WHAT IS NEEDED -> Lines from the one containing "This screenshot has width=779, height=741." to the end of the entries below must be reproduced exactly, with both end lines kept and no other line added.

[Saved entries]

=== Begin Enclosure ===

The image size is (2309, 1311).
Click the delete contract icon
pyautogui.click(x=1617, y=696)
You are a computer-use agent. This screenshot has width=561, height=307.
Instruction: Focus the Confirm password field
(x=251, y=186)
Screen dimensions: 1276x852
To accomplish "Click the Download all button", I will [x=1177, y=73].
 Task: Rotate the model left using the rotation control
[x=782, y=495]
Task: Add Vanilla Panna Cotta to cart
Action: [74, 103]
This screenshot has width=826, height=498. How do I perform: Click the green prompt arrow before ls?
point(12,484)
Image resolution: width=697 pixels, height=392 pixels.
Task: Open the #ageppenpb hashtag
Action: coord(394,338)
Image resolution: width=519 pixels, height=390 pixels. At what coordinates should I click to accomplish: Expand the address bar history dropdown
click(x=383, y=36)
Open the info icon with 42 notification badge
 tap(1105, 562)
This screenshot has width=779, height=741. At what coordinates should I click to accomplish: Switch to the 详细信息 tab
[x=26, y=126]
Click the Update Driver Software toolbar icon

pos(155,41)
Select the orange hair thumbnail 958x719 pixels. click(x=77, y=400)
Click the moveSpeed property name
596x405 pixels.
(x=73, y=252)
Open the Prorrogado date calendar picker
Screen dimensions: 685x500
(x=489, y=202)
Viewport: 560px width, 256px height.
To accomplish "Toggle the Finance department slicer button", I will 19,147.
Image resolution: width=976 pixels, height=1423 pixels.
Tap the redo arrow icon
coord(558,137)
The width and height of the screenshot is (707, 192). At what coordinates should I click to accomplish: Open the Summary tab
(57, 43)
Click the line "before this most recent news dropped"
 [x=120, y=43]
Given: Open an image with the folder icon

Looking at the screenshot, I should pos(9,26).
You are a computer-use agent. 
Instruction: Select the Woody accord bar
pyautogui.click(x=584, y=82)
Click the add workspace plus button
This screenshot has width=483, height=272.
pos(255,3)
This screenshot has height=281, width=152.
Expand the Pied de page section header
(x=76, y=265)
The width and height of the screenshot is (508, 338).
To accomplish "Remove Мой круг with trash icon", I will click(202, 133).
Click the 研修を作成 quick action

=== End Enclosure ===

ANSWER SPACE ->
This screenshot has width=779, height=741. At what coordinates should I click to accomplish: Switch to the 详细信息 tab
[x=26, y=126]
Click the Update Driver Software toolbar icon

pos(155,41)
Select the orange hair thumbnail 958x719 pixels. click(x=77, y=400)
Click the moveSpeed property name
596x405 pixels.
(x=73, y=252)
Open the Prorrogado date calendar picker
Screen dimensions: 685x500
(x=489, y=202)
Viewport: 560px width, 256px height.
To accomplish "Toggle the Finance department slicer button", I will 19,147.
Image resolution: width=976 pixels, height=1423 pixels.
Tap the redo arrow icon
coord(558,137)
The width and height of the screenshot is (707, 192). At what coordinates should I click to accomplish: Open the Summary tab
(57, 43)
Click the line "before this most recent news dropped"
 [x=120, y=43]
Given: Open an image with the folder icon

Looking at the screenshot, I should pos(9,26).
You are a computer-use agent. 
Instruction: Select the Woody accord bar
pyautogui.click(x=584, y=82)
Click the add workspace plus button
This screenshot has width=483, height=272.
pos(255,3)
This screenshot has height=281, width=152.
Expand the Pied de page section header
(x=76, y=265)
The width and height of the screenshot is (508, 338).
To accomplish "Remove Мой круг with trash icon", I will click(202, 133).
Click the 研修を作成 quick action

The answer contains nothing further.